Starting at the line below holding "This screenshot has height=769, width=551." and stopping at the line holding "Click the گرایش", print every line exactly, both ends included, and leave the rest out.

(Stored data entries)
-- -- --
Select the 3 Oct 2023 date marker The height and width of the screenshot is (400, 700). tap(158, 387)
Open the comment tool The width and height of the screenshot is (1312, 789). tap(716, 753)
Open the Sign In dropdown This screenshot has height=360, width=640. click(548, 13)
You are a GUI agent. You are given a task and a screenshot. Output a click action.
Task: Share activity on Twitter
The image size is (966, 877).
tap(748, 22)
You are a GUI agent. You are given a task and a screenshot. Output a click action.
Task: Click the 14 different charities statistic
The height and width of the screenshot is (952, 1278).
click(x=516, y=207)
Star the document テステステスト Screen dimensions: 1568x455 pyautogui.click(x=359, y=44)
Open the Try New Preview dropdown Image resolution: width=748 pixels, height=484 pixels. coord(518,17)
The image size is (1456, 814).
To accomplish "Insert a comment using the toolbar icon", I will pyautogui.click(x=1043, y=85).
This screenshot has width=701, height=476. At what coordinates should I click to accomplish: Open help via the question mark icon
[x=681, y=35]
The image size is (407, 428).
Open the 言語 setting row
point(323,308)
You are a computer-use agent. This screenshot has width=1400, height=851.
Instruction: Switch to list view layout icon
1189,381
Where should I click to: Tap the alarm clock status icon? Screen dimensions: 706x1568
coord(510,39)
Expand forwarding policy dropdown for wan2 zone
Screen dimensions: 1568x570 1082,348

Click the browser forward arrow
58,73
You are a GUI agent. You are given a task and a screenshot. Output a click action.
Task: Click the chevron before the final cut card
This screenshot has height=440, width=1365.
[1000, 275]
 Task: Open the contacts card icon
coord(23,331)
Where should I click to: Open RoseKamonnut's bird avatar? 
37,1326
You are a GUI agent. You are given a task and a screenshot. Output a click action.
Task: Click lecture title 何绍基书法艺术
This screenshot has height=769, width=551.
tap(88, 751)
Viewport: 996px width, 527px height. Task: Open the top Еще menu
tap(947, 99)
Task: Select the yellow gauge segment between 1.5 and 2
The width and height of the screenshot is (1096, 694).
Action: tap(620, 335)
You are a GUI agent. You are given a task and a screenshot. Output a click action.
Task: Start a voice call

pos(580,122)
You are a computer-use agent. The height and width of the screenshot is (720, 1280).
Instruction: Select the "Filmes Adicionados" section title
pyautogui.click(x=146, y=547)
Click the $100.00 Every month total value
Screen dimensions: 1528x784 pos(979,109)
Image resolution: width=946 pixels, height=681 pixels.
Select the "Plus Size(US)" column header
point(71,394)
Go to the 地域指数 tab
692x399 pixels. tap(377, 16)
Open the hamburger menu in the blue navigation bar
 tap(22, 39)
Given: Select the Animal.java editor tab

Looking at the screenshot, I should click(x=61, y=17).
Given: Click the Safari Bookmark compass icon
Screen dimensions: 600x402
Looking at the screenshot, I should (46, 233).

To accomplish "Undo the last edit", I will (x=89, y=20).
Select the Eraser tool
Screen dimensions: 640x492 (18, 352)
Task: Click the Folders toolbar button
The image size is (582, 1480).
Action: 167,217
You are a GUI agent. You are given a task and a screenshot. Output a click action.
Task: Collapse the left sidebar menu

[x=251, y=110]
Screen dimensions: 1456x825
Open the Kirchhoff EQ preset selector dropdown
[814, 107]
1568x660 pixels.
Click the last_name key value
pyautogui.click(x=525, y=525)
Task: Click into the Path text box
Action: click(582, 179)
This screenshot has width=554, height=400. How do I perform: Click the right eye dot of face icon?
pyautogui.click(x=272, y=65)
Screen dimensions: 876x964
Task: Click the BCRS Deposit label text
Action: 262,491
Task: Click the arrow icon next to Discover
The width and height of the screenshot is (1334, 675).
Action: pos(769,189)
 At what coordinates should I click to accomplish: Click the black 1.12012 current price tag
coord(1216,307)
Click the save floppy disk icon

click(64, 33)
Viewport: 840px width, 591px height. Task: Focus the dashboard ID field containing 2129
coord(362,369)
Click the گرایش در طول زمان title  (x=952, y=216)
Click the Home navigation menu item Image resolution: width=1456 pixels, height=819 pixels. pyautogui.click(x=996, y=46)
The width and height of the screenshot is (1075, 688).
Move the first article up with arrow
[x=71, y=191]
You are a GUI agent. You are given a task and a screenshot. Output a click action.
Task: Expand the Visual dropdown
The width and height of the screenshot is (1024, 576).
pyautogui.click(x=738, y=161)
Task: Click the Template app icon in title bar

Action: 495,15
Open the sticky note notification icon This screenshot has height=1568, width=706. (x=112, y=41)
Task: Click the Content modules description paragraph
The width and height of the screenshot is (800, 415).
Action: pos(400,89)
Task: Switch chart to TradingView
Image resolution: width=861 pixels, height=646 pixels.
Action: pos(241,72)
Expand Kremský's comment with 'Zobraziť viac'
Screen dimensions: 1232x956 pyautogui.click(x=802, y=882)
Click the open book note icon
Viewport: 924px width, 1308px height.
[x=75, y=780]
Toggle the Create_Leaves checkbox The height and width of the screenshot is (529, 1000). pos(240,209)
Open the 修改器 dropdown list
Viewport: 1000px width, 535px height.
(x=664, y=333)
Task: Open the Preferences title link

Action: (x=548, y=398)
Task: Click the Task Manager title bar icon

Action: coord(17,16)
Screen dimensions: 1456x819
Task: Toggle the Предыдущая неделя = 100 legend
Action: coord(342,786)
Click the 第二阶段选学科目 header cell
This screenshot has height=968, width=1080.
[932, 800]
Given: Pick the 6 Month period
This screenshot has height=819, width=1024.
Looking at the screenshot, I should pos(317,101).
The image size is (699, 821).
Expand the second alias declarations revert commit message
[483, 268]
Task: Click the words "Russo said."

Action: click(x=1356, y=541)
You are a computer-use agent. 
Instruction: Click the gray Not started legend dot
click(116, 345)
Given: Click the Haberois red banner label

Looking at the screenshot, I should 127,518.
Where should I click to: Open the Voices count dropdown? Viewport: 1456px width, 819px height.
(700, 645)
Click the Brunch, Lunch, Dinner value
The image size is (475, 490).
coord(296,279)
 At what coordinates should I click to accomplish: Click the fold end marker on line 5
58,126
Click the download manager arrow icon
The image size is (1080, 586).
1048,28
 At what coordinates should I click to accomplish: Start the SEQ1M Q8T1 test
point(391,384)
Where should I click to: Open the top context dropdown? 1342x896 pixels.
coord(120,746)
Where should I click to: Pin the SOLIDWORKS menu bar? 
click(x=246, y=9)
-- -- --
SOLUTION =>
This screenshot has height=769, width=551.
tap(88, 751)
Viewport: 996px width, 527px height. Task: Open the top Еще menu
tap(947, 99)
Task: Select the yellow gauge segment between 1.5 and 2
The width and height of the screenshot is (1096, 694).
Action: tap(620, 335)
You are a GUI agent. You are given a task and a screenshot. Output a click action.
Task: Start a voice call

pos(580,122)
You are a computer-use agent. The height and width of the screenshot is (720, 1280).
Instruction: Select the "Filmes Adicionados" section title
pyautogui.click(x=146, y=547)
Click the $100.00 Every month total value
Screen dimensions: 1528x784 pos(979,109)
Image resolution: width=946 pixels, height=681 pixels.
Select the "Plus Size(US)" column header
point(71,394)
Go to the 地域指数 tab
692x399 pixels. tap(377, 16)
Open the hamburger menu in the blue navigation bar
 tap(22, 39)
Given: Select the Animal.java editor tab

Looking at the screenshot, I should click(x=61, y=17).
Given: Click the Safari Bookmark compass icon
Screen dimensions: 600x402
Looking at the screenshot, I should (46, 233).

To accomplish "Undo the last edit", I will (x=89, y=20).
Select the Eraser tool
Screen dimensions: 640x492 (18, 352)
Task: Click the Folders toolbar button
The image size is (582, 1480).
Action: 167,217
You are a GUI agent. You are given a task and a screenshot. Output a click action.
Task: Collapse the left sidebar menu

[x=251, y=110]
Screen dimensions: 1456x825
Open the Kirchhoff EQ preset selector dropdown
[814, 107]
1568x660 pixels.
Click the last_name key value
pyautogui.click(x=525, y=525)
Task: Click into the Path text box
Action: click(582, 179)
This screenshot has width=554, height=400. How do I perform: Click the right eye dot of face icon?
pyautogui.click(x=272, y=65)
Screen dimensions: 876x964
Task: Click the BCRS Deposit label text
Action: 262,491
Task: Click the arrow icon next to Discover
The width and height of the screenshot is (1334, 675).
Action: pos(769,189)
 At what coordinates should I click to accomplish: Click the black 1.12012 current price tag
coord(1216,307)
Click the save floppy disk icon

click(64, 33)
Viewport: 840px width, 591px height. Task: Focus the dashboard ID field containing 2129
coord(362,369)
Click the گرایش در طول زمان title  (x=952, y=216)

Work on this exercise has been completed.